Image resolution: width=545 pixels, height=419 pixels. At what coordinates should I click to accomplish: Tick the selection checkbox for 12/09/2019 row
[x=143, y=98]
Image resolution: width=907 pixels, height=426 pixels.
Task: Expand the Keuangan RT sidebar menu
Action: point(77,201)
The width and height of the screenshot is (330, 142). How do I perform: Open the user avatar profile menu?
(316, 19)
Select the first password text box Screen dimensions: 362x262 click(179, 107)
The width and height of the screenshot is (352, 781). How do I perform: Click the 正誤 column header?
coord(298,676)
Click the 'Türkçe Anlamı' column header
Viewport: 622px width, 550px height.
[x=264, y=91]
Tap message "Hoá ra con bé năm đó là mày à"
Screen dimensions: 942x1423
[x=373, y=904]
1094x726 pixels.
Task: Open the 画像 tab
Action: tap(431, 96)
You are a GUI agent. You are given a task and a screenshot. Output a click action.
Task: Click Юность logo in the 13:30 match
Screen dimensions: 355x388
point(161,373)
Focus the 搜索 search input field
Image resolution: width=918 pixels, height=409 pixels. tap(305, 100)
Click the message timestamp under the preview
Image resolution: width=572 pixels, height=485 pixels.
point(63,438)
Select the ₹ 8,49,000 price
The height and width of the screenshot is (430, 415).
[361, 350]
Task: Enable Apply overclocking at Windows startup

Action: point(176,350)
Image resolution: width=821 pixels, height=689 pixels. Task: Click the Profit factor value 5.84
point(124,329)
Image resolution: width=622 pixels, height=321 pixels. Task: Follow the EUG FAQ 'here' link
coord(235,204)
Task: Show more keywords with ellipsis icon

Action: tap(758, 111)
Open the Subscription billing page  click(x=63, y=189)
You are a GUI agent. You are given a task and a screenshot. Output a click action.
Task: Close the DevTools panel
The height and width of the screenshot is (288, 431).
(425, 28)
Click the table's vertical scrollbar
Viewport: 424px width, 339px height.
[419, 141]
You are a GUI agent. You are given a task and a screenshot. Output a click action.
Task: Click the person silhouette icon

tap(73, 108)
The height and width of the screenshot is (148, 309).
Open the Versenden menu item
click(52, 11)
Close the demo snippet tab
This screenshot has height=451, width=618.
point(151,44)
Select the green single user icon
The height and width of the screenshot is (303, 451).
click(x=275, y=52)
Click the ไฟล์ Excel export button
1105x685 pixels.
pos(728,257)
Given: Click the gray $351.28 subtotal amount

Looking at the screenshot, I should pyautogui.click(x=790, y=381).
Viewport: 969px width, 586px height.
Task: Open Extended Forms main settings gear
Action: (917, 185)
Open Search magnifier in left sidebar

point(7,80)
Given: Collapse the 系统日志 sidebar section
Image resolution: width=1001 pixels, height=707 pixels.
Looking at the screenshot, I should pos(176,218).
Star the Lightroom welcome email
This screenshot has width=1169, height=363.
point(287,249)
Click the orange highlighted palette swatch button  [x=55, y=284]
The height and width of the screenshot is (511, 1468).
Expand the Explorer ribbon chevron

*****

§ Problem details:
Print the complete listing again, exactly as it stands.

§ Exercise output:
Image resolution: width=545 pixels, height=419 pixels. At what coordinates should I click to accomplish: Tick the selection checkbox for 12/09/2019 row
[x=143, y=98]
Image resolution: width=907 pixels, height=426 pixels.
Task: Expand the Keuangan RT sidebar menu
Action: point(77,201)
The width and height of the screenshot is (330, 142). How do I perform: Open the user avatar profile menu?
(316, 19)
Select the first password text box Screen dimensions: 362x262 click(179, 107)
The width and height of the screenshot is (352, 781). How do I perform: Click the 正誤 column header?
coord(298,676)
Click the 'Türkçe Anlamı' column header
Viewport: 622px width, 550px height.
[x=264, y=91]
Tap message "Hoá ra con bé năm đó là mày à"
Screen dimensions: 942x1423
[x=373, y=904]
1094x726 pixels.
Task: Open the 画像 tab
Action: tap(431, 96)
You are a GUI agent. You are given a task and a screenshot. Output a click action.
Task: Click Юность logo in the 13:30 match
Screen dimensions: 355x388
point(161,373)
Focus the 搜索 search input field
Image resolution: width=918 pixels, height=409 pixels. tap(305, 100)
Click the message timestamp under the preview
Image resolution: width=572 pixels, height=485 pixels.
point(63,438)
Select the ₹ 8,49,000 price
The height and width of the screenshot is (430, 415).
[361, 350]
Task: Enable Apply overclocking at Windows startup

Action: point(176,350)
Image resolution: width=821 pixels, height=689 pixels. Task: Click the Profit factor value 5.84
point(124,329)
Image resolution: width=622 pixels, height=321 pixels. Task: Follow the EUG FAQ 'here' link
coord(235,204)
Task: Show more keywords with ellipsis icon

Action: tap(758, 111)
Open the Subscription billing page  click(x=63, y=189)
You are a GUI agent. You are given a task and a screenshot. Output a click action.
Task: Close the DevTools panel
The height and width of the screenshot is (288, 431).
(425, 28)
Click the table's vertical scrollbar
Viewport: 424px width, 339px height.
[419, 141]
You are a GUI agent. You are given a task and a screenshot. Output a click action.
Task: Click the person silhouette icon

tap(73, 108)
The height and width of the screenshot is (148, 309).
Open the Versenden menu item
click(52, 11)
Close the demo snippet tab
This screenshot has height=451, width=618.
point(151,44)
Select the green single user icon
The height and width of the screenshot is (303, 451).
click(x=275, y=52)
Click the ไฟล์ Excel export button
1105x685 pixels.
pos(728,257)
Given: Click the gray $351.28 subtotal amount

Looking at the screenshot, I should pyautogui.click(x=790, y=381).
Viewport: 969px width, 586px height.
Task: Open Extended Forms main settings gear
Action: (917, 185)
Open Search magnifier in left sidebar

point(7,80)
Given: Collapse the 系统日志 sidebar section
Image resolution: width=1001 pixels, height=707 pixels.
Looking at the screenshot, I should pos(176,218).
Star the Lightroom welcome email
This screenshot has width=1169, height=363.
point(287,249)
Click the orange highlighted palette swatch button  [x=55, y=284]
The height and width of the screenshot is (511, 1468).
Expand the Explorer ribbon chevron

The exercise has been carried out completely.